If you're doing cammo (you did say late war), I suggest a very fine-spray white undercoat to bring out the colors, and use light coats and washes to apply color. Small scale miniatures should be painted a shade or two lighter than reality, or they look like shadows from a distance of a few feet.
Layers of paint obscure details very quickly in tiny scales like 6mm, so if you can find a very fine drab green primer you like, that might be a better choice. The last time I painted any feldgrau 6mm Germans, I used as dark a mid-gray primer as I could find (not all that dark) and drybrushed them a lighter gray. The finished result looks too light up close, but okay in action on the table because the men are so small.
Testors spray paints do seem to stick to metal miniatures without primer, and in light coats dry very thin and leave the sculpted detail intact. However, they come out of the can too fast, so it's difficult to get proper coverage to hide all the metal without too thick a coat. I shudder to think of turning finely-detailed 6mm figures like GHQ into melting blobs of running paint.

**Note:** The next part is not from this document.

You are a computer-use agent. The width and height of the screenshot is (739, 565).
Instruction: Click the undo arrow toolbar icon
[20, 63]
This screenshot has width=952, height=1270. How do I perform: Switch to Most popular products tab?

I've seen some really nice primer color choices from Army Painter, but I haven't yet tried their primer, so I can't say if they're a fine enough paint.

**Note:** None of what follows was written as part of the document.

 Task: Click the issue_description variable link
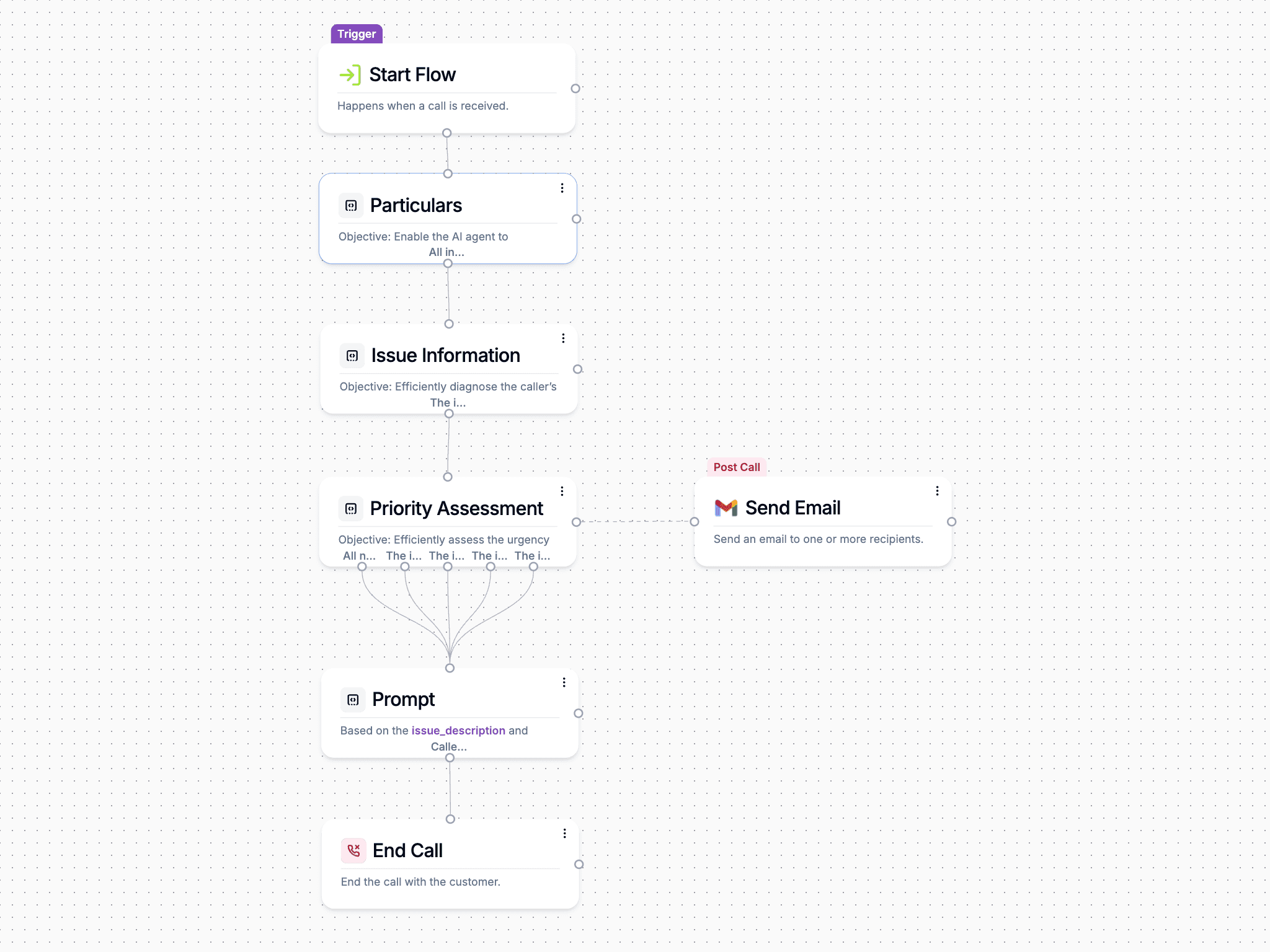coord(458,730)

I don't know any good ways to make cammo look right in 6mm, so I anxiously await superlative photos of your brilliant solution with bated breath. :-) A local gamer once showed me how he used a toothbrush dipped in red-brown and yellow-tan to flick a fine spatter of paint globs on his 6mm cammo German figures. That worked well enough for my weakening eyes with magnifier assistance, but the effect was totally lost on me once they were on the table.